На столе в комендатуре лежала утренняя сводка. Дроздов прочёл: штурмовики накрыли тыловую колонну южнее Весёлых Тернов в два захода. Головные и замыкающие машины сожжены в первом заходе — дорога заперта. Остальное добили во втором. Из пятидесяти машин уничтожено до тридцати. Остатки бросили технику и рассеялись по балкам. Потерь у штурмовиков — ноль: зенитного прикрытия у колонны не было. Чёрный дым на горизонте был оттуда.
Дроздов сложил сводку. Тридцать машин. Двести, может быть триста немцев, которые больше не дойдут до Кривого Рога. Не окопаются, не выставят пулемёты, не убьют никого из его людей через два месяца на новом рубеже. Это была та арифметика войны, в которой каждая сожжённая машина на чужом марше — это чья-то сохранённая жизнь на своём.
Дроздов прошёл к набережной. Сел на бетонную тумбу у разрушенного моста. Смотрел через воду рукава, на ту сторону. Под ногами — щепки, обрывки кабеля, гильзы. Слева, в полусотне метров — два бойца разведвзвода: лежат в шинелях на земле, спят, оба новые, обоих он знал по фамилии. Справа — никого. Где-то в городе хлопнула дверь. Где-то прокричал петух — тот первый петух, которого Дроздов услышал в этом городе, и который означал, что война отсюда отступила, может быть, ненадолго.
К нему подошёл Лопухин — без шинели, в гимнастёрке, тонкий, постаревший за два месяца на пять лет.
— Товарищ старший лейтенант.
— Лопухин.
— Город наш.
— Город наш.
— Полтора миллиона тонн руды в год, — сказал Лопухин. — Раньше. Сейчас — ноль.
— Сейчас ноль.
— Жалко.
— Жалко.
Помолчали. На том берегу, у развалин одной из шахт, кружилась пара ворон — спустилась, поднялась, спустилась снова. Хабибулин подошёл сзади, поставил на бетонную тумбу рядом с Дроздовым жестяную кружку с чаем.
— Товарищ старший лейтенант. Чай.
— Спасибо, Хабибулин.
Дроздов взял кружку, обнял её обеими руками. От кружки шло тепло — то самое, утреннее, домашнее тепло, какое бывает только от первого чая, выпитого на улице после долгой ночи. Он сделал глоток. Чай был настоящий, грузинский, высший сорт, из апрельского довольствия. На том берегу всходило солнце, серо-розовое, ровное. На западе — там, где штурмовики два часа назад накрыли колонну, — над горизонтом стояла тонкая грязная полоса, едва отличимая от утренней дымки.

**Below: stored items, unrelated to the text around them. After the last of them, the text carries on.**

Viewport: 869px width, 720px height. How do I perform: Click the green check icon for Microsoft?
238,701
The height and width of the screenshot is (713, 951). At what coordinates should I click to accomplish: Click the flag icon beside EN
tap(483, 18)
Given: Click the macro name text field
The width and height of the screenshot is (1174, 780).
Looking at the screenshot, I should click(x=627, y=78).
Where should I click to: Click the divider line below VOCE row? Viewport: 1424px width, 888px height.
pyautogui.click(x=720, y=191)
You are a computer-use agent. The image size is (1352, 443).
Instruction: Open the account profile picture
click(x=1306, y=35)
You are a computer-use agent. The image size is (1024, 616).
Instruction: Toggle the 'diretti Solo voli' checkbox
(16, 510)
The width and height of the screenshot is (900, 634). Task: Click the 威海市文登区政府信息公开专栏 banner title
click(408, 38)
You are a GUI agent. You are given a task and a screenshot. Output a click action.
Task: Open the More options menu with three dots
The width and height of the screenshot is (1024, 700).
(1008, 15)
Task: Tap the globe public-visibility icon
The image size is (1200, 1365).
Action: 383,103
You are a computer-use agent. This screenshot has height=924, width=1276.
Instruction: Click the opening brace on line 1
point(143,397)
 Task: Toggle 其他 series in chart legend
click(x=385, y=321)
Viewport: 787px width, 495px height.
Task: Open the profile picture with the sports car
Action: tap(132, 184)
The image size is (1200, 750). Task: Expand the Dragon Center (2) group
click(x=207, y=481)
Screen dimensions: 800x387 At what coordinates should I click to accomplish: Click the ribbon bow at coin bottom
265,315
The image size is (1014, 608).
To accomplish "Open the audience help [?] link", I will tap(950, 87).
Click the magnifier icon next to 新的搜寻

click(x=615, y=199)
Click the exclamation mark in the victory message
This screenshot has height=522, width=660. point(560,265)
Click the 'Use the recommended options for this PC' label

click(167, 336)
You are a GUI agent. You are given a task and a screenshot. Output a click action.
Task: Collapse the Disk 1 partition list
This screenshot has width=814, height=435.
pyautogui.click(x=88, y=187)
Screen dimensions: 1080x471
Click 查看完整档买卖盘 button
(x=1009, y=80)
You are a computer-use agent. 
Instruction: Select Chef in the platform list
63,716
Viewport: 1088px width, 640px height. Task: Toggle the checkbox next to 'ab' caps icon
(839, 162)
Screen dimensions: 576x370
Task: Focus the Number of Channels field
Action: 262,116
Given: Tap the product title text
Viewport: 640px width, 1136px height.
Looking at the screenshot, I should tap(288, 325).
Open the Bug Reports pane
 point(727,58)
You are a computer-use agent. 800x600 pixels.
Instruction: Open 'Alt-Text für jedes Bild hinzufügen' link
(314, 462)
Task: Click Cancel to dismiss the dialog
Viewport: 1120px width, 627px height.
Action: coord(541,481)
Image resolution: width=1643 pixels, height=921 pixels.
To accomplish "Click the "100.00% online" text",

Восемьдесят километров до Кривого Рога. Полтора месяца, может быть два, на подготовку. Двести пятьдесят тысяч человек у Кирпоноса в шестой гвардейской. У него в батальоне — сто пятьдесят шесть.
Дроздов допил чай. Поставил кружку на бетонную тумбу. Встал.
— Лопухин.
— Слушаю.
— Готовим город к работе. Развернуть комендатуру, обозначить улицы, найти оставшихся гражданских и записать. Хорошева — на западную окраину, наблюдение в сторону Кривого Рога. Завтра — доклад в штаб полка по форме номер семь.
— Есть.
— Я в школу. К Хабибулину. Спать четыре часа.
— Понял.
Дроздов пошёл по улице обратно. Сапоги стучали по разбитой плитке. На углу улицы, у разрушенного дома, стоял мальчик лет десяти — тот самый, чью мать угнали в Германию в феврале. Он смотрел на Дроздова молча, не отворачиваясь и не подходя. Дроздов кивнул ему. Мальчик кивнул в ответ.
В семь часов утра второго мая тысяча девятьсот сорок третьего года Никополь был советским городом. Тонкий дымок над рудниками шёл с того берега, ветер с юго-востока нёс его на запад, и в этом дыме растворялись восемь месяцев немецкой работы по эвакуации, и шестьдесят восемь процентов рейховского марганца, и восемь-четырнадцать месяцев форы для танковой промышленности противника, которые сейчас становились форой нашей.